Cities worldwide are growing twice as fast as their own populations with 1.4 million new inhabitants every week building high-rise condos next to shuttered box stores and abandoned ghost malls. The area covered by these urban hellscapes is projected to expand by more than 740,000 square miles between 2000 and 2030, causing the loss of 7.4 million acres of agricultural land a year during an age of growing famine and crippling food insecurity. All so human beings can imprison themselves in boiling gulags of searing blacktop beneath towers tall enough to block out the sun, and I believe that the impact of this urban assault goes far beyond traditional environmental politics.

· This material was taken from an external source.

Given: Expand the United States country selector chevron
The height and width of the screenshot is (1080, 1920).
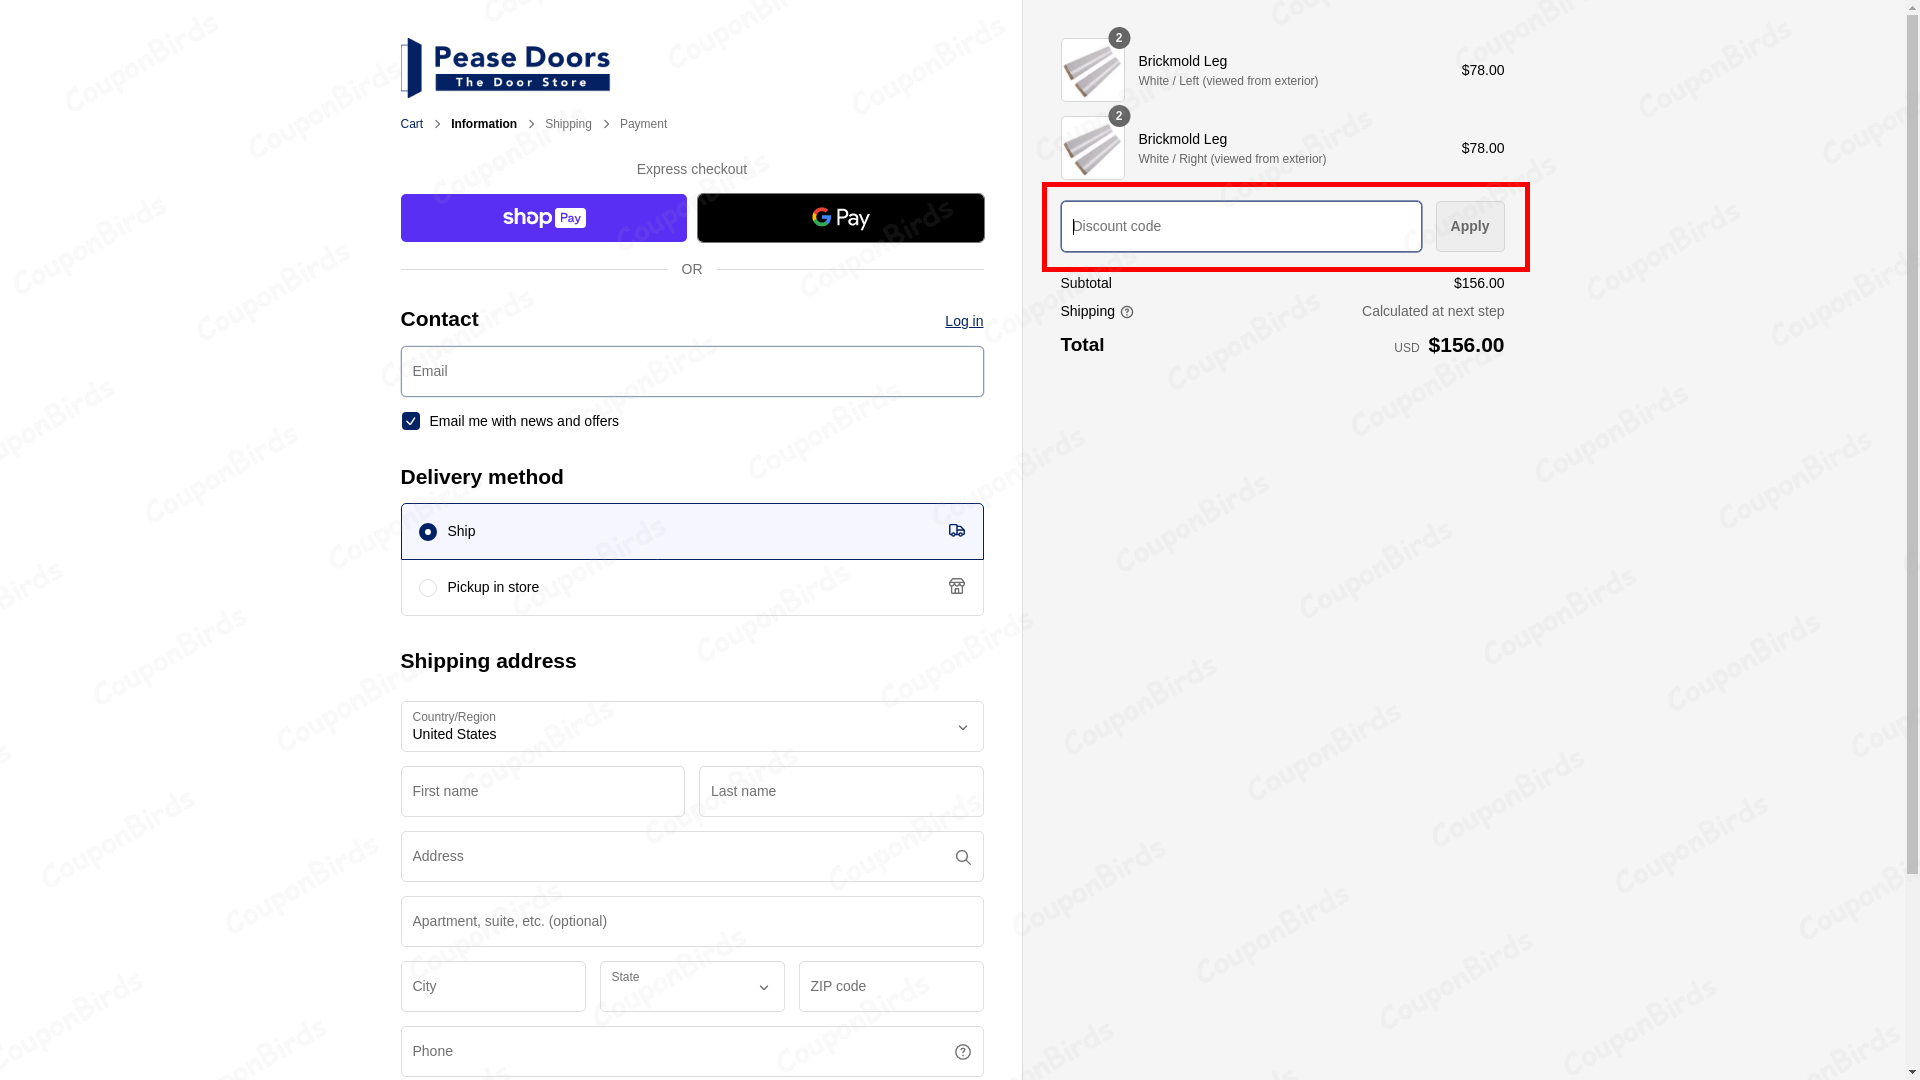Looking at the screenshot, I should coord(962,727).

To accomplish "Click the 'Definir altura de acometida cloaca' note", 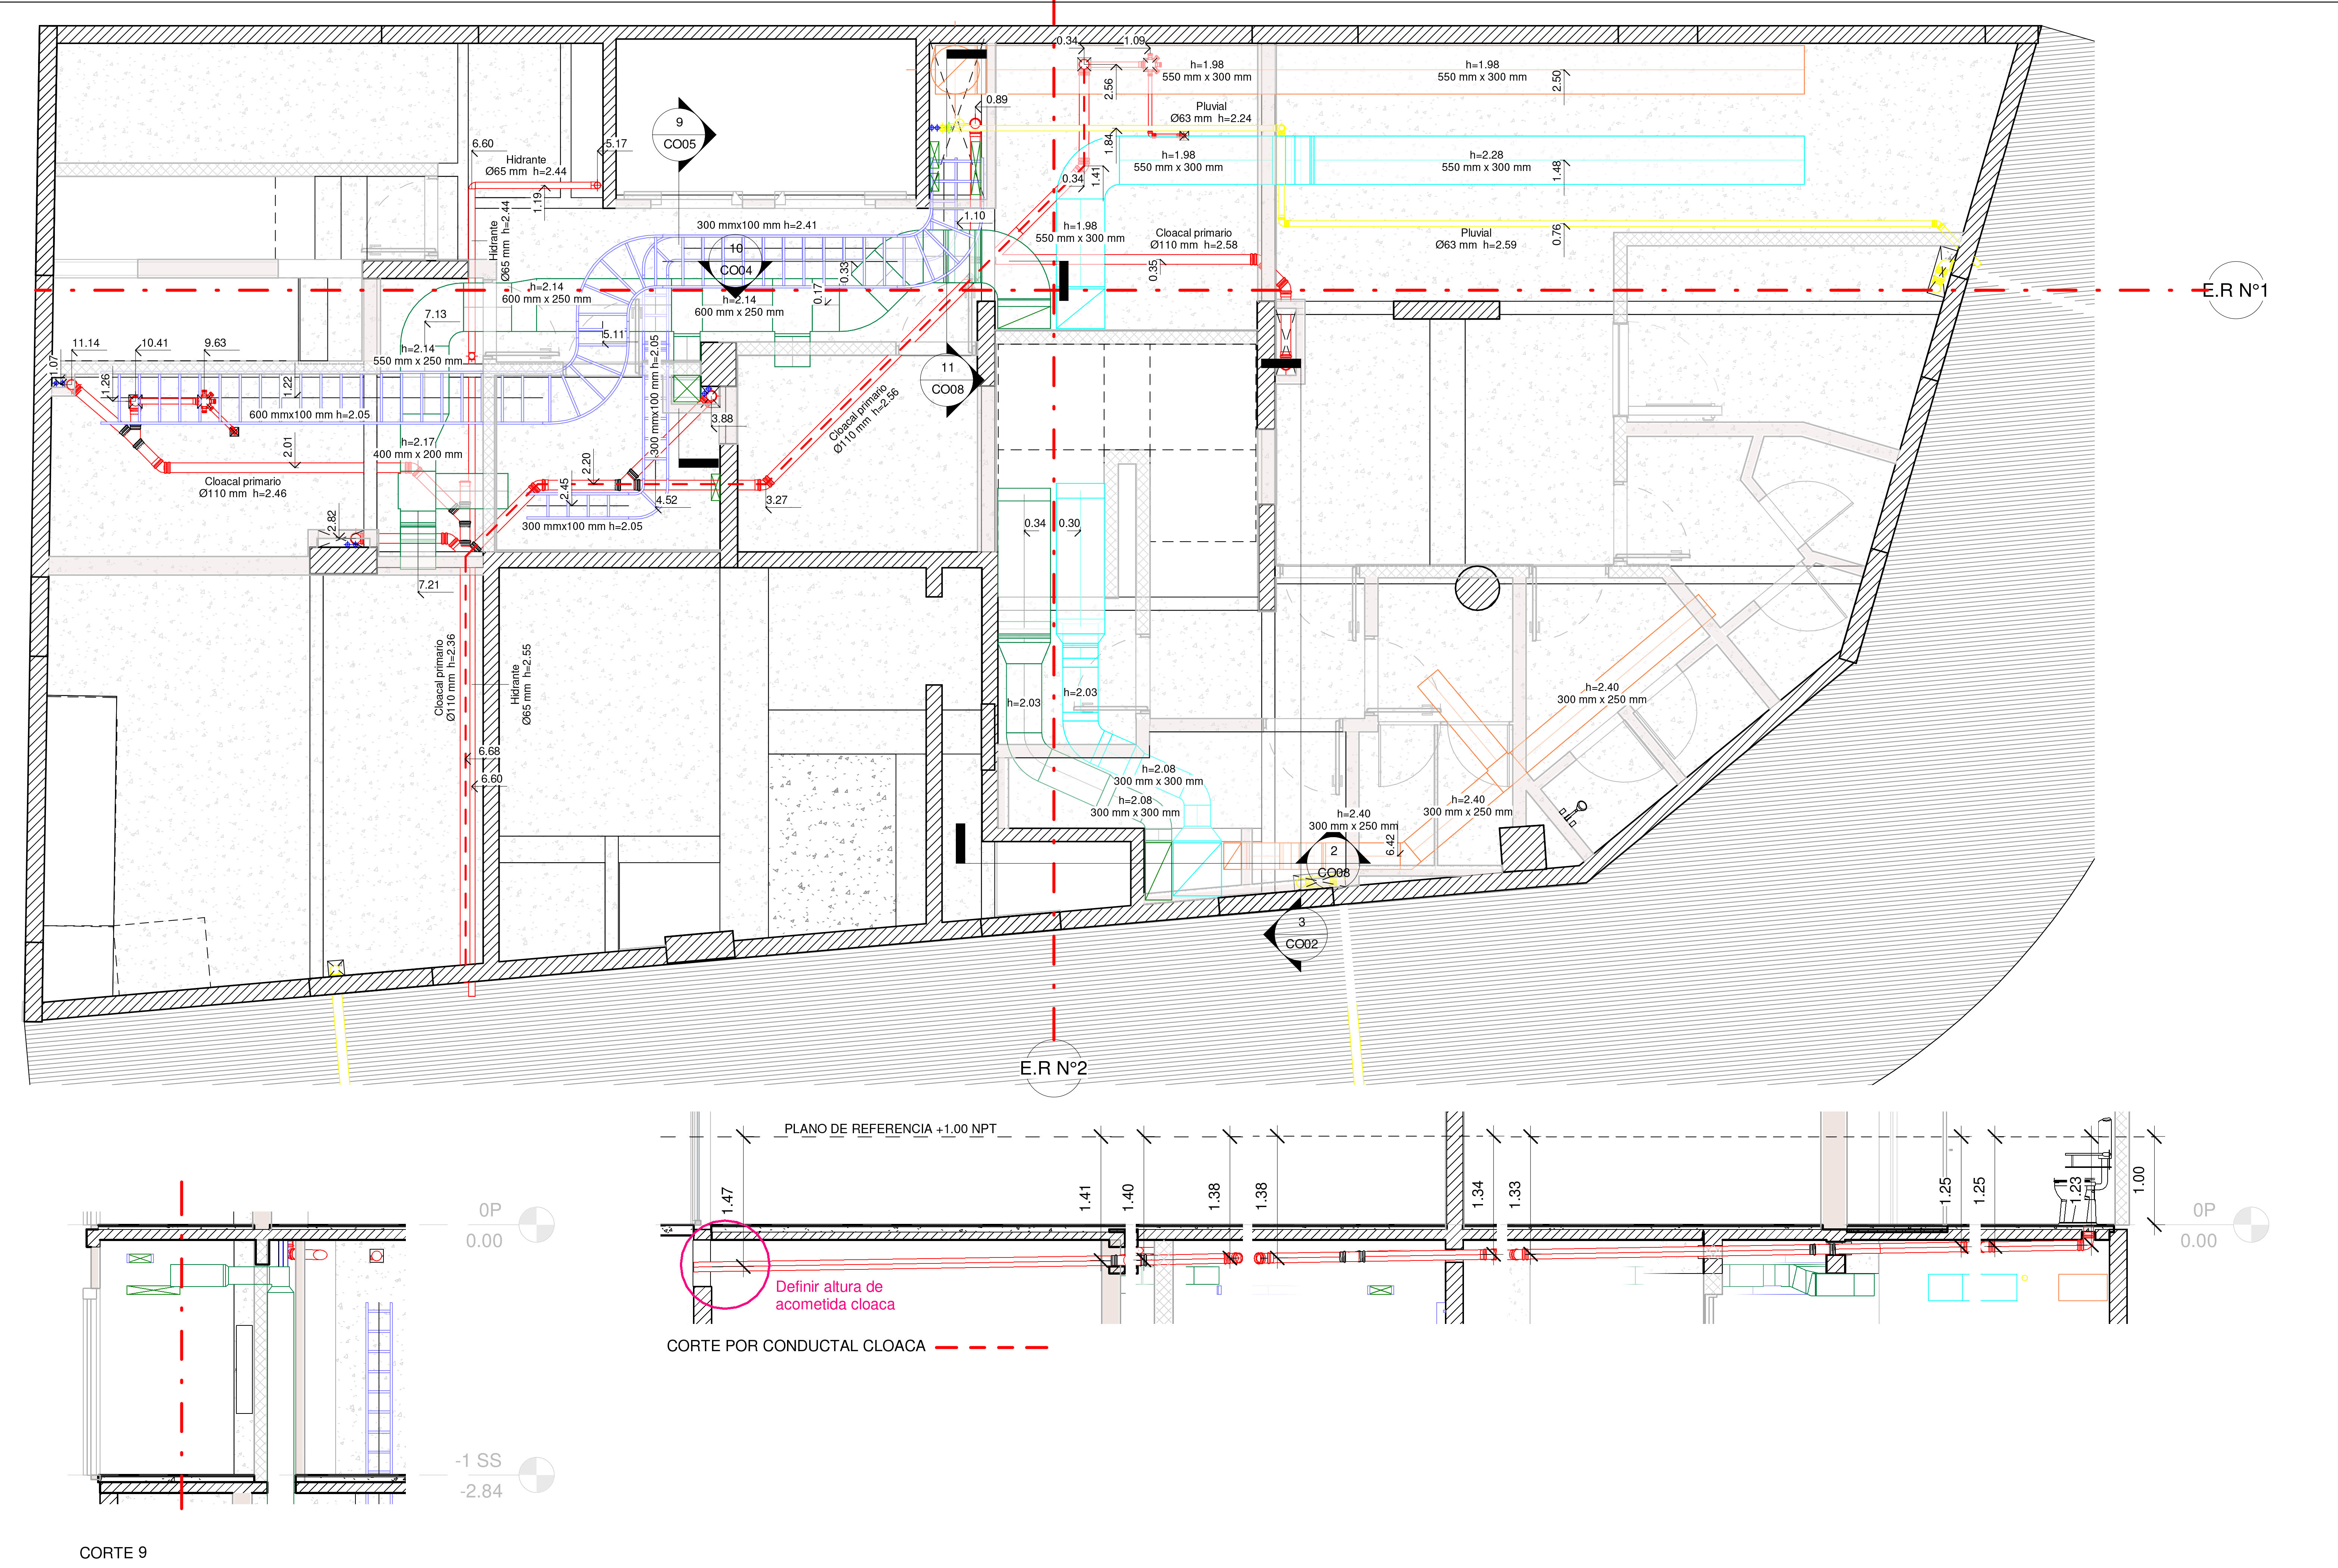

Turn on the news and you can find some braying asshole willing to blame the rise of violent nihilism in first-world society on everything from handguns to puberty blockers, but nobody seems willing to consider the fact that human beings are animals and animals tend to become violent when they live in cages. That is precisely what the modern city has become, a sprawling kennel for domesticated beasts and I believe that this is killing us the same way that it killed my childhood, by cutting us off from the natural world and replacing it with something sick and unsustainable. The people shooting up Walmart’s and pushing people in front of subway trains aren’t evil, they’re rabid. It is the society that fosters this desperation for profit that is evil, and it must be smashed before it smashes us all.

This is what the trees are trying to tell me. The same trees that once spoke to my ancestors who worshipped the earth beneath their groves back in Ireland. They called themselves druids, a Celtic word meaning “knower of the oak trees” and these people knew a lot. They knew how to live without police and prisons. They knew how to live without the state in cities based on cooperative associations and built around market squares and the nearby gardens and fields that sustained them. They also knew how to venerate and cherish children born between the genders like me and Tortuguita, and they knew these things because they took the time to listen to the trees.

Now when I listen to the trees, they tell me to fight. Fight this deranged sickness packaged to us in cellophane as progress. Regardless of who fired first, Tortuguita died with honor fighting this sickness and the way things are going in this country, I will probably die in a drone strike with a keyboard in my hands doing the same damn thing, by taking politics too personally with my uncomfortably intimate prose and using them like bullets in a desperate attempt to make sense of this madness, because in a world where forests have become just another expendable commodity, we should all become forest defenders.

Godspeed Tortuguita, the forest will not forget your name.